Die Heimat des Rhododendron liegt im fernen Asien, und zwar in lichten Bergwäldern. Oft kann man, wenn man sich den natürlichen Lebensraum von Pflanzen anschaut, auf deren besondere Vorlieben schließen. In diesem Fall sind es humusreiche Böden und auch ein ausgeglichenes Klima. Auf für die Gestaltung kann man wichtige Erkenntnisse finden. Besonders gut wirken Rhododendren bei einer recht natürlichen Gartengestaltung, die an den Wald erinnert. Passende Materialien sind hier Stein, Wasser und auch Holz. Sie können als Weg aus schönem Rindenmulch oder auch Natursteinen oder auch als einfache Holzbank ihren Einsatz finden. Wer ausreichend Platz im Garten hat, der kann auch einen kleinen Bachlauf gestalten und darüber einen einfachen Steg oder auch eine Brücke führen lassen. Ebenso reizvoll sehen mit schönem Moos bewachsene Steine aus, allerdings funktioniert dies nur im tiefen Schatten. Die Begleitpflanzen sollten zwei Kriterien erfüllen, zum einen sollten sie die gleichen Vorlieben für den Standort haben wie der beliebte Rhododendron, also sollte ein gewisses Maß an Schatten verträglich sein. Und sie müssen auch im sauren und humusreichen Boden gedeihen können. Außerdem sollten sie die Rhododendren von der Gestaltung her ergänzen, da bei ihnen im Frühjahr die überreiche Blütenfülle ansteht, sie den Rest des Jahres aber immer etwas düster wirken mit ihren immergrünen und recht dunklen Blättern.

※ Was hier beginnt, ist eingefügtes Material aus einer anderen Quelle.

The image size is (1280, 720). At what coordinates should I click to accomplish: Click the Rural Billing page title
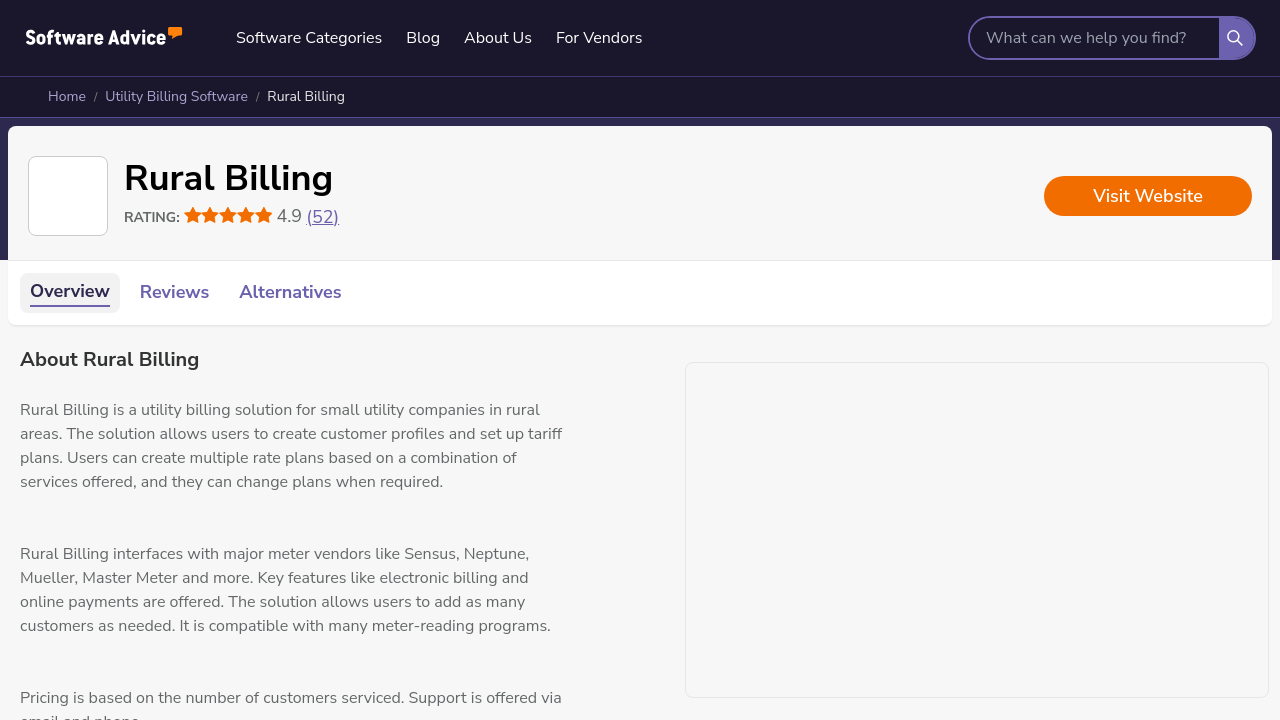tap(228, 179)

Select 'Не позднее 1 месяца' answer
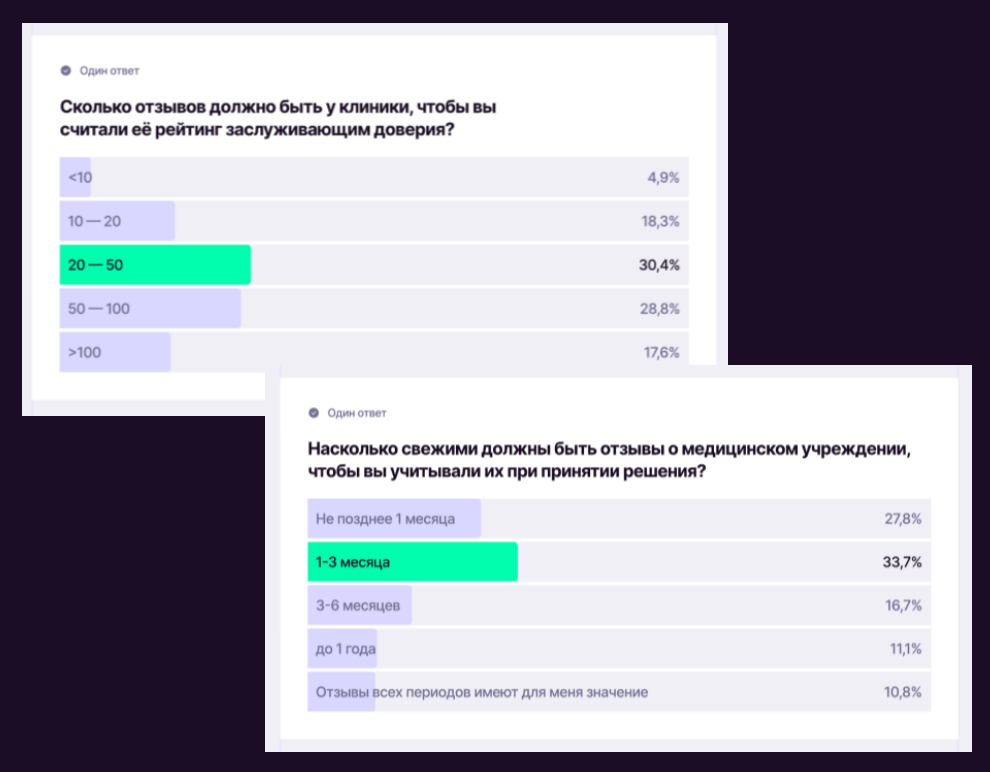click(385, 519)
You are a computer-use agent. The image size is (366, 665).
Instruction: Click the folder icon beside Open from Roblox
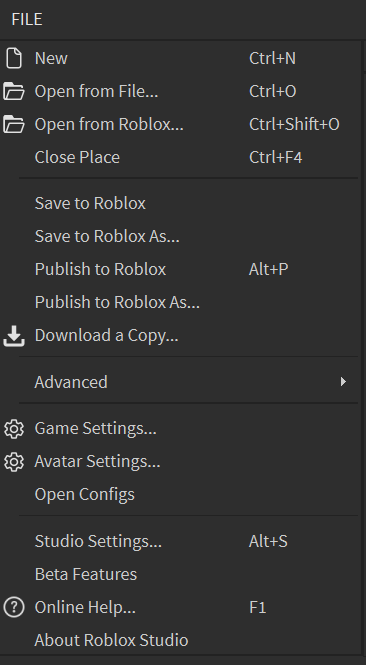tap(14, 124)
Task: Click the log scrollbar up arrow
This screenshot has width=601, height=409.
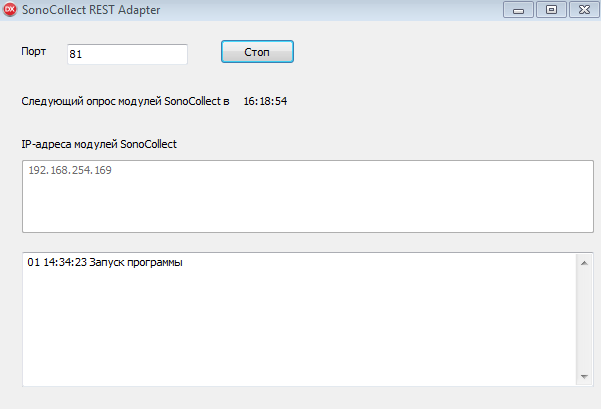Action: pyautogui.click(x=584, y=263)
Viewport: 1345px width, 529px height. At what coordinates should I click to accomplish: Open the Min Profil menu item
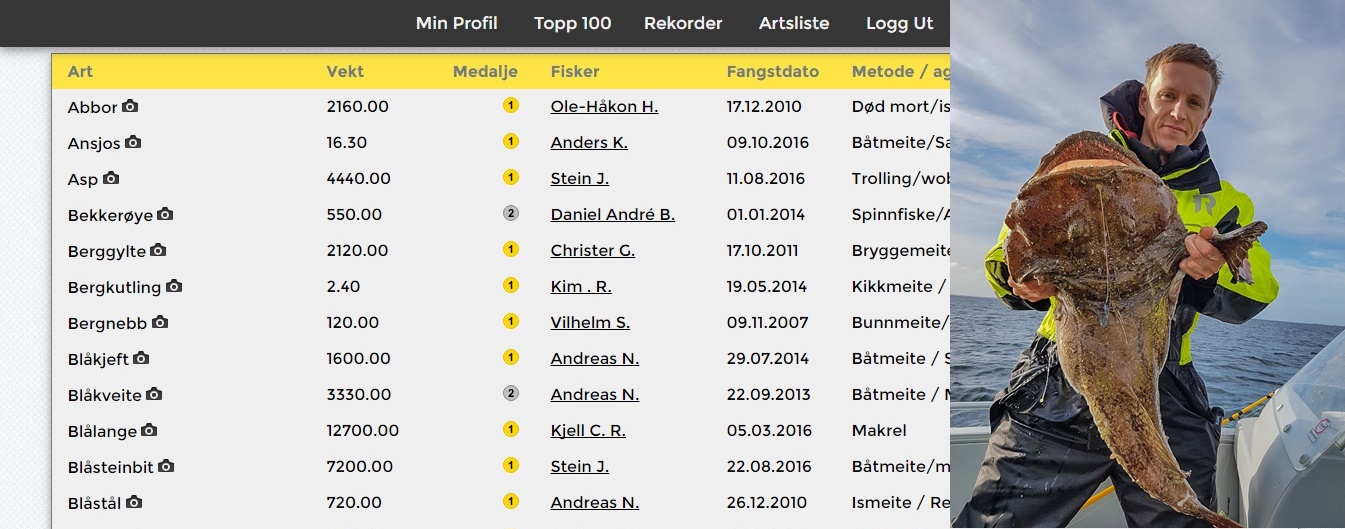[457, 23]
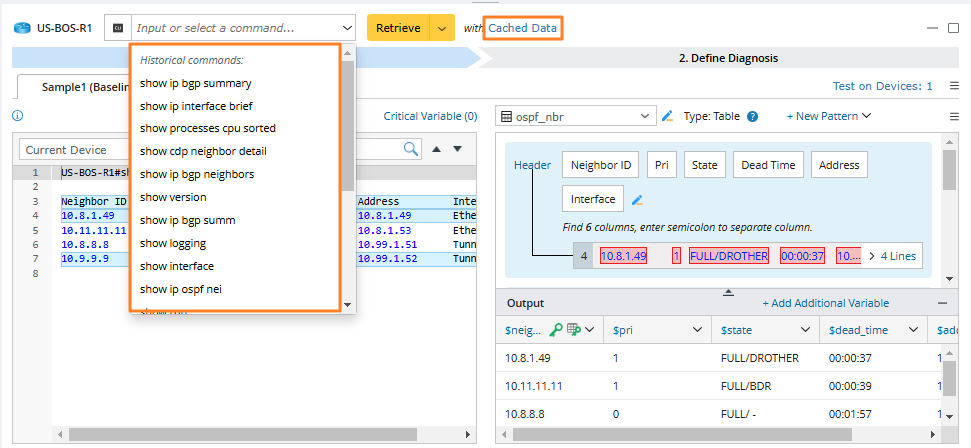The width and height of the screenshot is (971, 448).
Task: Collapse the Output panel with minus icon
Action: [x=942, y=303]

Zum Glück gibt es eine große Auswahl an passenden Pflanzen. Bei den Gehölzen erweist sich die Kiefer als idealer und lockerer Schirm. Da sie tief wurzelt kommt es nicht zum Konflikt mit den flachwurzelnden Rhododendren. Zudem bieten sie den Pflanzen das ganze Jahr über Schutz vor dem Wind und zu starker Sonne. Wer nicht soviel Platz hat, kann auch Immergrüne nehmen wie die Eibe, eine Stechpalme oder auch einen Buchs. Eine zeitlich recht gute Ergänzung sind Hortensien, da diese im Sommer aufblühen. Eine attraktive Umgebung schaffen Blattschmuckpflanzen. Farne beispielsweise heben sich mit ihrem frischen Grün von den dunklen Rhododendron-Blättern ab. Leichtigkeit bringen schmale Halme von Gräsern wie beispielsweise die Seggen. Eine ganz besondere Bedeutung haben hier die Bodendecker wie das Lungenkraut oder auch die Schaumblüte. Sie wirken wie eine lebendige Mulchschicht und damit für ein schönes ausgeglichenes Mikroklima. Und während der Blütezeit hat man noch einen schönen farbigen Schal um die Sträucher herum.